(DOCUMENT TEXT):

By Faten Omar
KUWAIT: According to in-depth research conducted by the Arabian Gulf Center for Studies and Research (CSRGULF), most people with disabilities complain of limited access to civil and political rights, such as marriage, work and being in political positions. The study showed that many people with disabilities complain of a major lack of integration into society, as they do not receive full recognition from society and the government, revealing that the percentage of people with disabilities in recent years has increased in Kuwait by about 1,000, as there are around 60,000 Kuwaitis with disabilities (4 percent of the Kuwaiti population).
The study addressed the issue of having a large community of people with special needs live in the country without a role or value-added productivity, where many live in the shadows and do not fully exercise their rights, and their participation in economic and operational work remains weak. “Although 12 years have passed since the issuance of a law that was classified as the leading law in supporting the rights of people with disabilities in the Arab world, the articles of law no. 8 of 2010 focused on providing financial privileges rather than granting the right to exercise civil, social and political rights,” the research said.
As a result, discrimination continues to exist between people with disabilities and others in various fields, and this can be seen when joining the labor market. In addition, the gender gap remains, as women with disabilities are considered less fortunate in work and education than males. Thus, hundreds of people with disabilities complain about the problem of integration more than a lack of financial support.
In just around seven years, the number of people with disabilities in Kuwait has increased by more than 7,000 people, where an average of 1,000 people with disabilities have been added annually since 2015, according to official statistics published by the Public Authority for Disability Affairs.

(WHAT YOU WILL DO):
1 - According to the article on disability rights in Kuwait, how many Kuwaitis have disabilities?
2 - Extend the article on disability rights in Kuwait past its final paragraph.
The data that comes next is drawn from a separate source unrelated to this article.

(EXCERPTED DATA):
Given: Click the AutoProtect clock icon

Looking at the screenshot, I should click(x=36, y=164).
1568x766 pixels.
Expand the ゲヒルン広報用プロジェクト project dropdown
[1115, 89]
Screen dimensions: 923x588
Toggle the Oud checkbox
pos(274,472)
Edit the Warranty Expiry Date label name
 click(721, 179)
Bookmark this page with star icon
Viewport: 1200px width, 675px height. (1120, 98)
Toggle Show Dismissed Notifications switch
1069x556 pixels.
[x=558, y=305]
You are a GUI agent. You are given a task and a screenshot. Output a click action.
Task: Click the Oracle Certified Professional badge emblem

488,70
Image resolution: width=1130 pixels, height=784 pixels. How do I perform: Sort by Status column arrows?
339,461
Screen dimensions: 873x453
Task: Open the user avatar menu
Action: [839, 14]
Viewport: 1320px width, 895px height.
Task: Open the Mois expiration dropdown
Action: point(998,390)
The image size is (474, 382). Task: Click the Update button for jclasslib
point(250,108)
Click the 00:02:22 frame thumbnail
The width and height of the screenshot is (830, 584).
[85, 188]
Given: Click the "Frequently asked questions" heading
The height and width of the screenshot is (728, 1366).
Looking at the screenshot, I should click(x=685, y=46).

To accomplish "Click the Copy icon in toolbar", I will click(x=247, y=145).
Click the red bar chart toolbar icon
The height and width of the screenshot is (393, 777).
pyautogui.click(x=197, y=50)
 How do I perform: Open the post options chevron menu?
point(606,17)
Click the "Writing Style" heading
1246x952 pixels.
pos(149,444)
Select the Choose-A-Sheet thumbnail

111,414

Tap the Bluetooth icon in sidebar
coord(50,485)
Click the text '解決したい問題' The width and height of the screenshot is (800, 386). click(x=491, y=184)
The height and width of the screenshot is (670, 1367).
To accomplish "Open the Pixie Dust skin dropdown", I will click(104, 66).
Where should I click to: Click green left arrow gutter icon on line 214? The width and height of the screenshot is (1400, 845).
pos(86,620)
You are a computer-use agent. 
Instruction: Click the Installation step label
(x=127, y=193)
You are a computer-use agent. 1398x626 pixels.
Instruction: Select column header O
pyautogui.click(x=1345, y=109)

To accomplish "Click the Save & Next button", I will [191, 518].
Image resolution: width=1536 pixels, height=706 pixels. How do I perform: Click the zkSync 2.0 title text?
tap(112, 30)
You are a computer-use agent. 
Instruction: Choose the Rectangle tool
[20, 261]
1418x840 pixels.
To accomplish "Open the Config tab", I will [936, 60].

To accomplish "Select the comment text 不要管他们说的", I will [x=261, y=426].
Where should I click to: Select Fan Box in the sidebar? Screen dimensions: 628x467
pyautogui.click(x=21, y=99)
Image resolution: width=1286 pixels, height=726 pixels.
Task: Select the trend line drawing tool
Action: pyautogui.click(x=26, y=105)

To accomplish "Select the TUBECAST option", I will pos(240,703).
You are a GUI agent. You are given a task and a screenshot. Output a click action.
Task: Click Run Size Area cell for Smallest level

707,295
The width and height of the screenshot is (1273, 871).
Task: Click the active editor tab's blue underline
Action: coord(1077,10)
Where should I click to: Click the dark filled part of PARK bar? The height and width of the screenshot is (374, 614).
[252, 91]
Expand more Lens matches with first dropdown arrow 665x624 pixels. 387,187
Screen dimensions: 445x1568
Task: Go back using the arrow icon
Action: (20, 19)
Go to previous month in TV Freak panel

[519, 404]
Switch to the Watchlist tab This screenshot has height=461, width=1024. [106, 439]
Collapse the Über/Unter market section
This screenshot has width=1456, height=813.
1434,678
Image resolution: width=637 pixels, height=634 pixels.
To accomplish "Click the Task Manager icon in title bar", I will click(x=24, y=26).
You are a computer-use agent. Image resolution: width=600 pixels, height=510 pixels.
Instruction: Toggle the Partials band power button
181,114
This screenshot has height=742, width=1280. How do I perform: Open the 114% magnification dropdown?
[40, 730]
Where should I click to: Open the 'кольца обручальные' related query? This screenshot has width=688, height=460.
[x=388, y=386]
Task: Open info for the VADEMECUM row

(RESPONSES PER TASK):
1 - Around 60,000, which is 4 percent of the Kuwaiti population.

2 -
Presently, Kuwait is paying attention to protecting the education and work rights of persons with disabilities. However, access to education is much lower for students with disabilities compared to students without disabilities, as well as employment. Most people with disabilities in Kuwait do not have equal opportunities to access and develop in the work environment or to practice competitive jobs, like other people.
Limited quality of education, training and rehabilitation is among the most prominent negative aspects of discrimination, along with the lack of legislation, as no people with disabilities have held any leadership position in the country, although some persons with disabilities have demonstrated distinguished skills and excelled in various fields such as sports, innovation, education and business initiatives, despite the achievements of some that reflect great sacrifices and belief in capabilities.
It is worth mentioning that several studies have affirmed that a high rate of consanguineous marriage is associated with an increased risk of congenital malformations and autosomal recessive diseases, which reach 55 percent. In Kuwait, a study found statistically significant differences for consanguineous spouses, especially cousins, in both physical and mental disabilities, compared to non-consanguineous spouses. This kind of marriage, in which habits, traditions, and families frequently overlap, has emerged as one of the fundamental reasons for the existence of diseases that help to explain why certain children develop disabilities.